■ What the exercise asks
Every entry is to be returned verbatim.

Pixel coordinate grounding data:
##############################
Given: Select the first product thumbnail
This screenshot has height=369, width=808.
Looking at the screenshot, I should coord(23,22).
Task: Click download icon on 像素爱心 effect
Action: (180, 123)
##############################
■ Finished exercise
Given: Select the first product thumbnail
This screenshot has height=369, width=808.
Looking at the screenshot, I should coord(23,22).
Task: Click download icon on 像素爱心 effect
Action: (180, 123)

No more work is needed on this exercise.